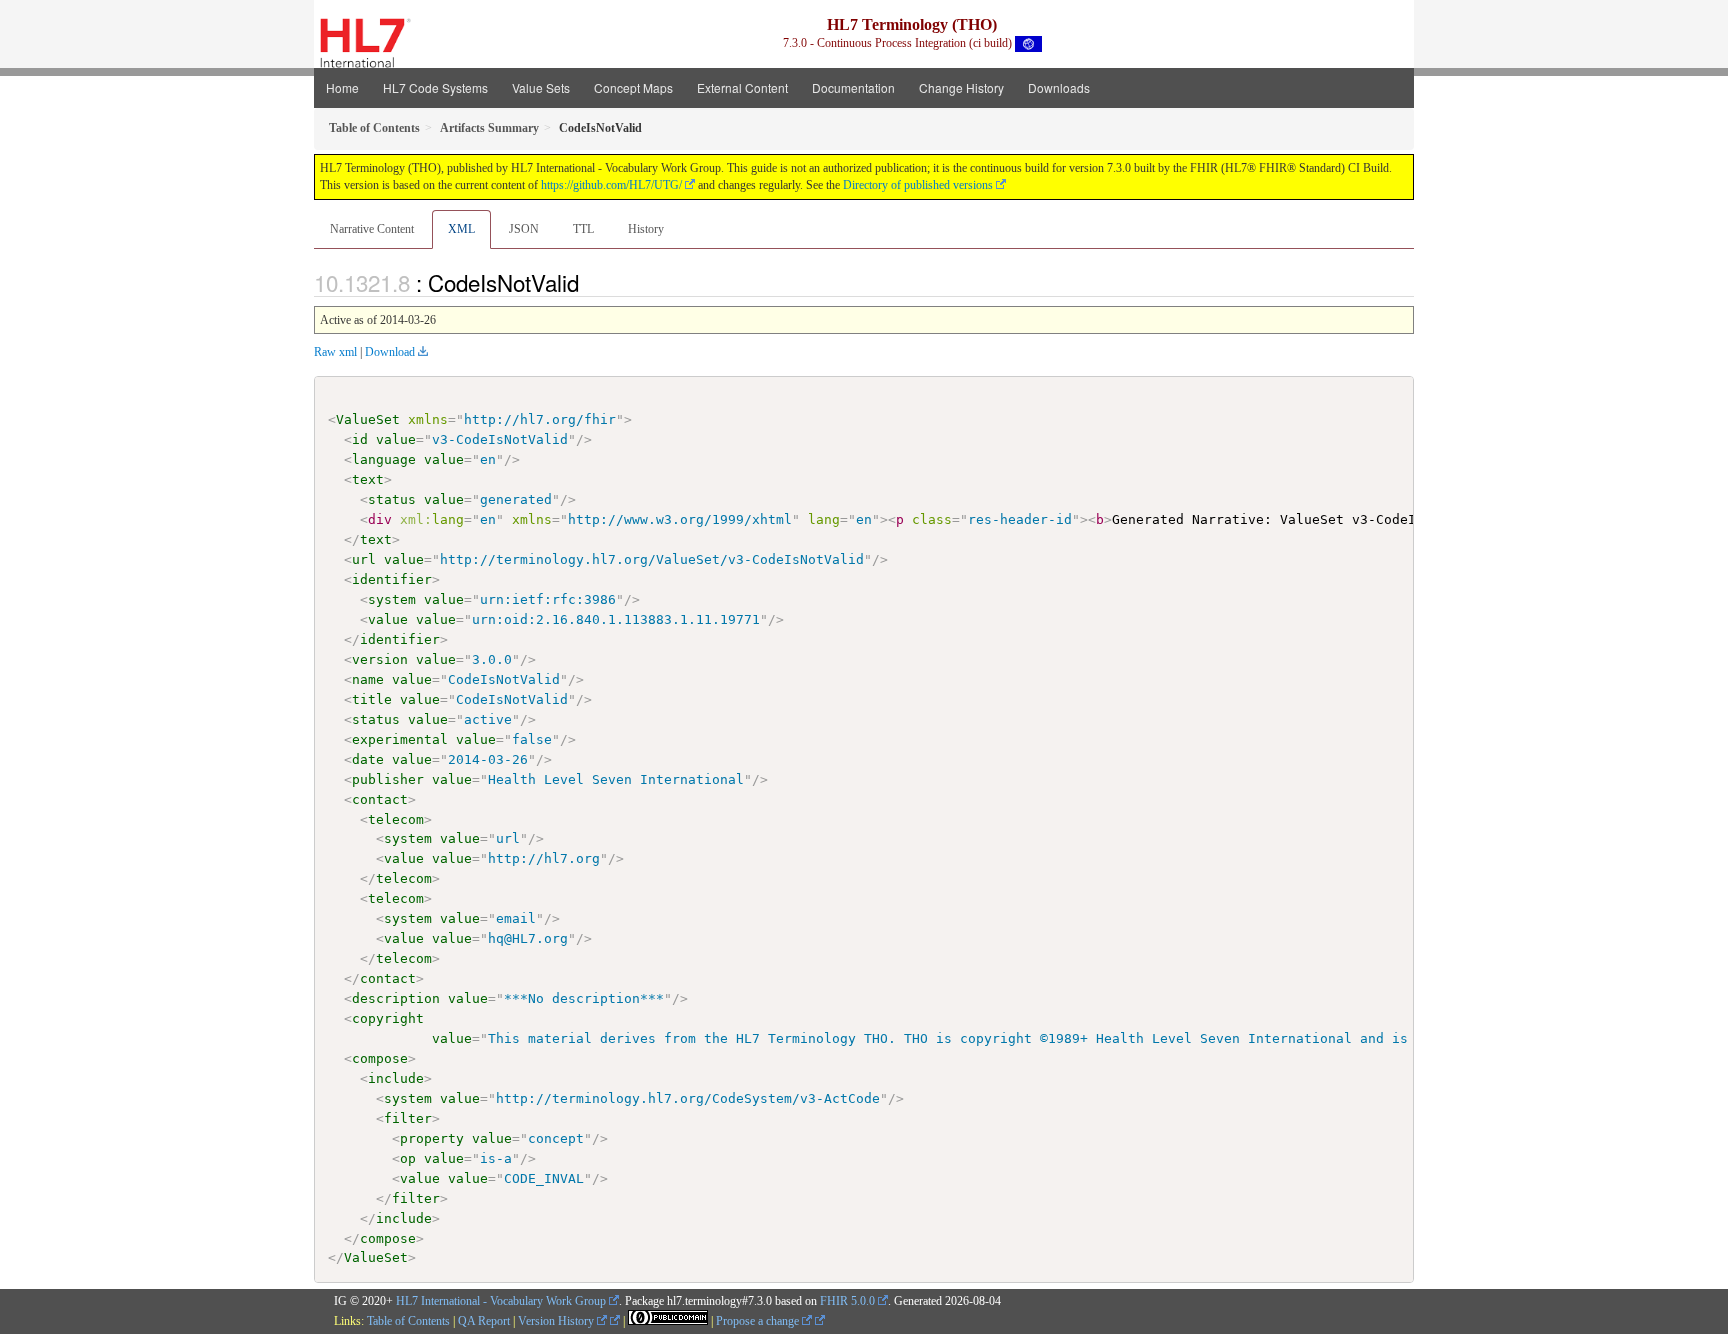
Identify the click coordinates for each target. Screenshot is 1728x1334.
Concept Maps (633, 87)
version (380, 659)
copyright (388, 1018)
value (396, 439)
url (364, 559)
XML (461, 229)
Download (390, 352)
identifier (392, 579)
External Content (742, 87)
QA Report (484, 1321)
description (396, 998)
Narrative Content (372, 229)
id (360, 439)
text (368, 479)
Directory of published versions (918, 185)
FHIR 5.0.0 (847, 1301)
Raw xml (335, 352)
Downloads (1059, 87)
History (646, 229)
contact (380, 799)
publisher (388, 779)
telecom (396, 819)
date (368, 759)
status (392, 499)
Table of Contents (408, 1321)
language (384, 459)
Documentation (853, 87)
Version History (557, 1321)
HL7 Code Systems (435, 87)
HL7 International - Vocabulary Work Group (501, 1301)
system (392, 599)
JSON (524, 229)
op (408, 1158)
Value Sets (541, 87)
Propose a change (759, 1321)
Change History (961, 87)
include (396, 1078)
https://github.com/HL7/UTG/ (611, 185)
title (372, 699)
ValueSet (368, 419)
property (432, 1138)
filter (408, 1118)
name (368, 679)
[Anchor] (590, 282)
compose (380, 1058)
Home (342, 87)
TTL (583, 229)
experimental (400, 739)
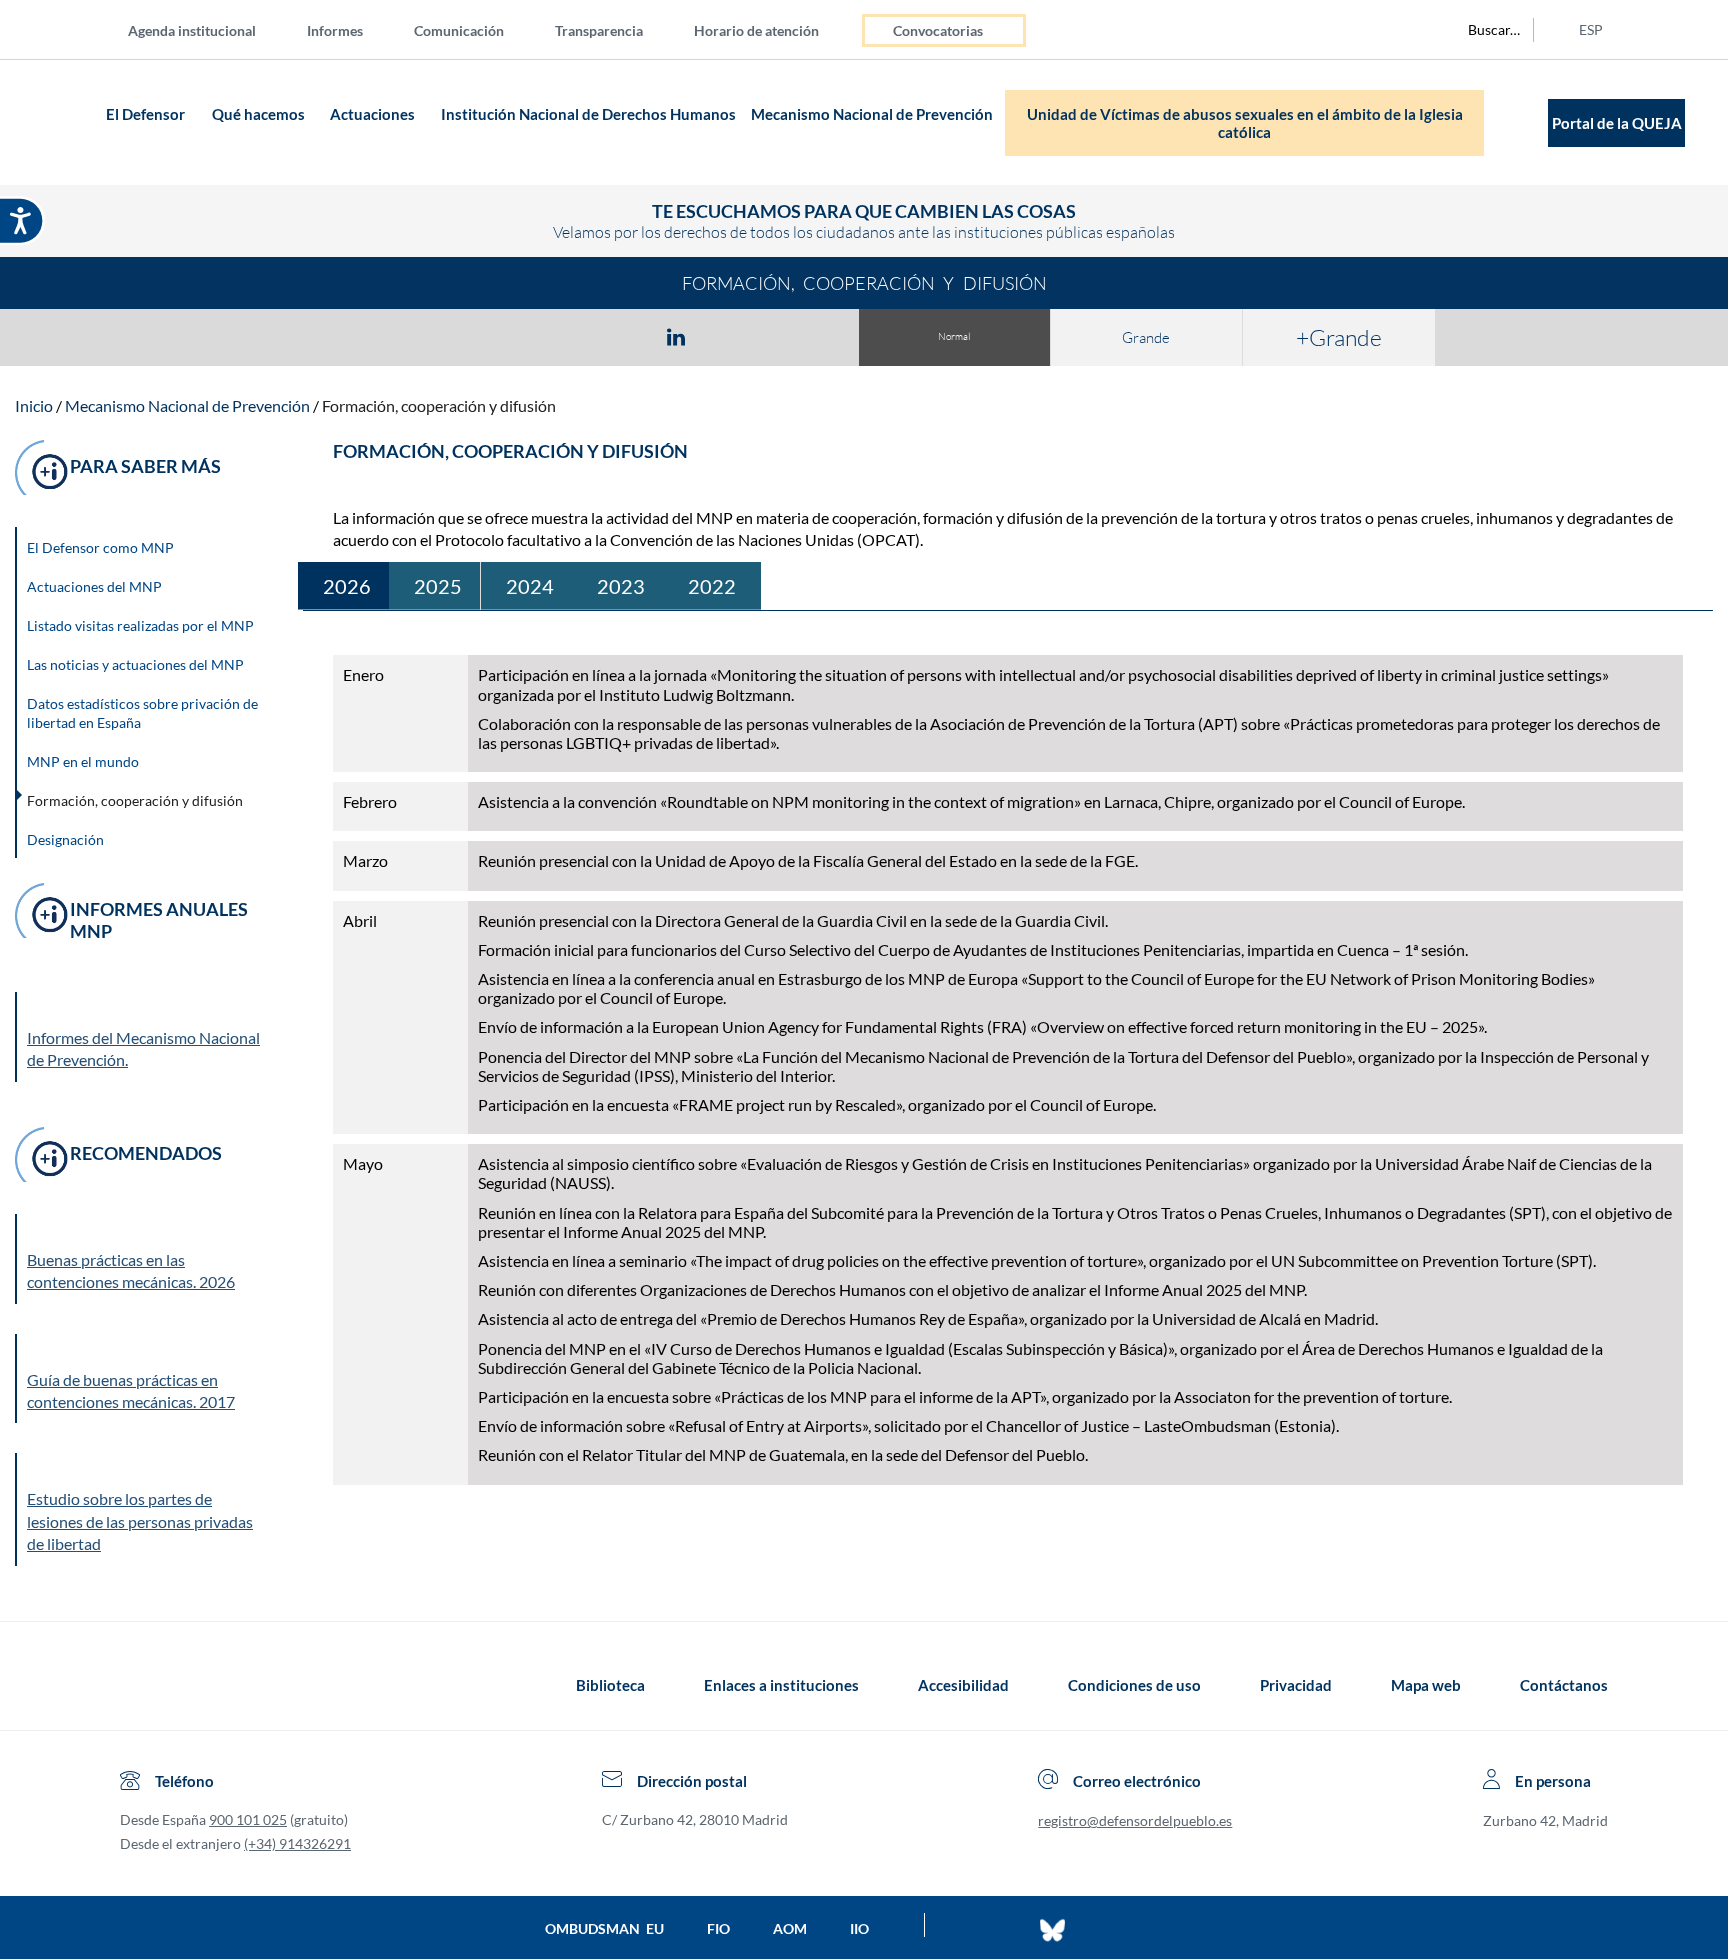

.....

■ **WHAT THIS TASK INVOLVES**
Look above for the line with "Concept Maps (633, 87)"; retype exactly that line, every line after it up to the line with "Table of Contents (408, 1321)", and that line too, nothing else.

■ **RESULT**
Concept Maps (633, 87)
version (380, 659)
copyright (388, 1018)
value (396, 439)
url (364, 559)
XML (461, 229)
Download (390, 352)
identifier (392, 579)
External Content (742, 87)
QA Report (484, 1321)
description (396, 998)
Narrative Content (372, 229)
id (360, 439)
text (368, 479)
Directory of published versions (918, 185)
FHIR 5.0.0 (847, 1301)
Raw xml (335, 352)
Downloads (1059, 87)
History (646, 229)
contact (380, 799)
publisher (388, 779)
telecom (396, 819)
date (368, 759)
status (392, 499)
Table of Contents (408, 1321)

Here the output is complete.